Torniamo all’anno 2009 quando con la legge 174 (riforma Sacconi) trovava attuazione quanto previsto del decreto 78/2009 dove veniva stabilito che a partire dal 2013 l’Istat avrebbe pubblicato il dato relativo alla variazione nel triennio precedente della speranza di vita all’età corrispondente ai 65 anni.
Tutto questo aveva lo scopo di aggiornare, naturalmente incrementandolo, i requisiti anagrafici, ed anche contributivi, per l’accesso alla pensione. Il nuovo strumento veniva introdotto al fine di contenere la spesa previdenziale rideterminandone il periodo di erogazione in funzione all’allungamento della durata media della vita degli italiani e, di conseguenza, riducendo il tempo in cui l’Inps avrebbe dovuto pagare la pensione.
La successiva riforma Fornero, cambiava e perfezionava i meccanismi dell’adeguamento dell’aspettativa di vita stabilendo che, dopo l’adeguamento del 2019, questo strumento sarebbe stato ad incremento automatico con cadenza biennale.

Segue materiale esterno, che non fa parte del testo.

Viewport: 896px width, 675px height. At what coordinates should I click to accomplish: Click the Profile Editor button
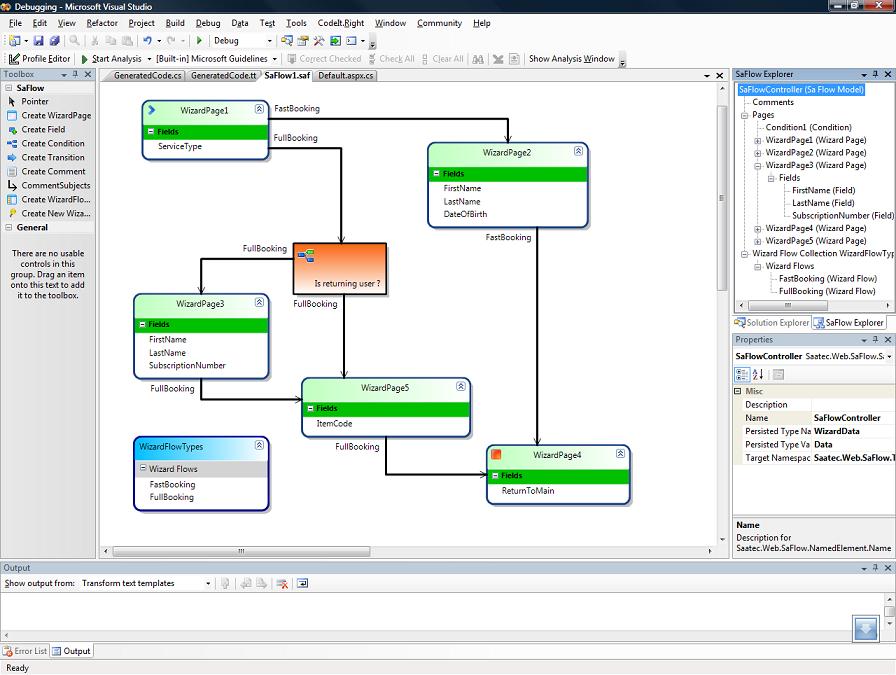pyautogui.click(x=40, y=59)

Per effetto della riforma Sacconi prima e della legge Fornero poi si determinava un primo adeguamento nel 2013 ( quando l’età pensionabile veniva incrementata di tre mesi) un secondo adeguamento nel 2016 ( con aumento di quattro mesi) e nel 2017 veniva equiparata l’età della pensione di vecchiaia per uomini e donne, fissata a 66 anni e 7 mesi ( dal 2019 a 67 anni). Questi erano i tempi che si dovevano attendere gli italiani che si accingevano ad andare in pensione.
Tutto questo con validità fino al 16 gennaio 2019 quando con l’entrata in vigore del nuovo decreto sulle pensioni del 17 gennaio 2019 sono state introdotte importanti novità sul fronte dei tempi di accesso al diritto alla pensione.

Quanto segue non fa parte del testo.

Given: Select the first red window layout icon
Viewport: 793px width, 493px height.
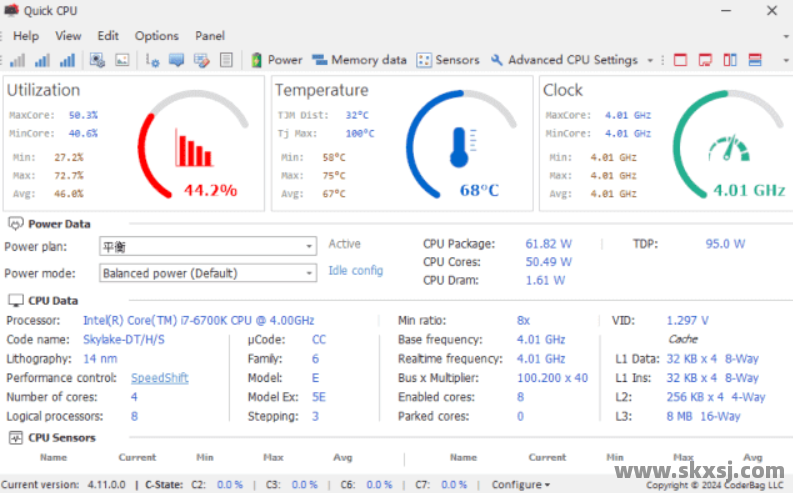Looking at the screenshot, I should (x=681, y=60).
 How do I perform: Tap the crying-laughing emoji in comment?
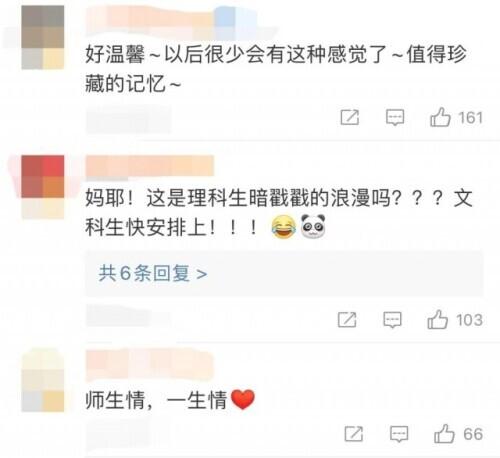pyautogui.click(x=283, y=227)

Il decreto stabilisce infatti il blocco dell’aumento dell’età pensionabile, legato all’aspettativa di vita secondo Istat, per tutti coloro che intendono accedere alla pensione anticipata. Pertanto per accedere alla prestazione restano validi i requisiti richiesti nel 2018, vale a dire 42 anni e 10 mesi di contributi per gli uomini e 41 anni e 10 mesi di contributi perle donne.
Ma c’è di più, questo blocco dell’aumento dell’età pensionabile sarà valido fino al 31 dicembre 2026 e l’unico slittamento introdotto consiste nella finestra di tre mesi per la decorrenza della pensione, cioè sarà necessario attendere tre mesi dalla maturazione dei requisiti necessari per l’accesso alla misura pensionistica.
Va rimarcato che tutti i contributi versati per il pensionamento anticipati sono validi; l’unico limite sta nel fatto che nel calcolo ci siano 35 anni di contributi effettivamente versati in cui possono essere conteggiati i contributi da riscatto, volontari e figurativi per il servizio militare. Sono invece esclusi tutti gli altri contributi figurativi che però restano utili per il raggiungimento dei 42 anni e 10 mesi per gli uomini e 41 anni e 10 mesi per le donne.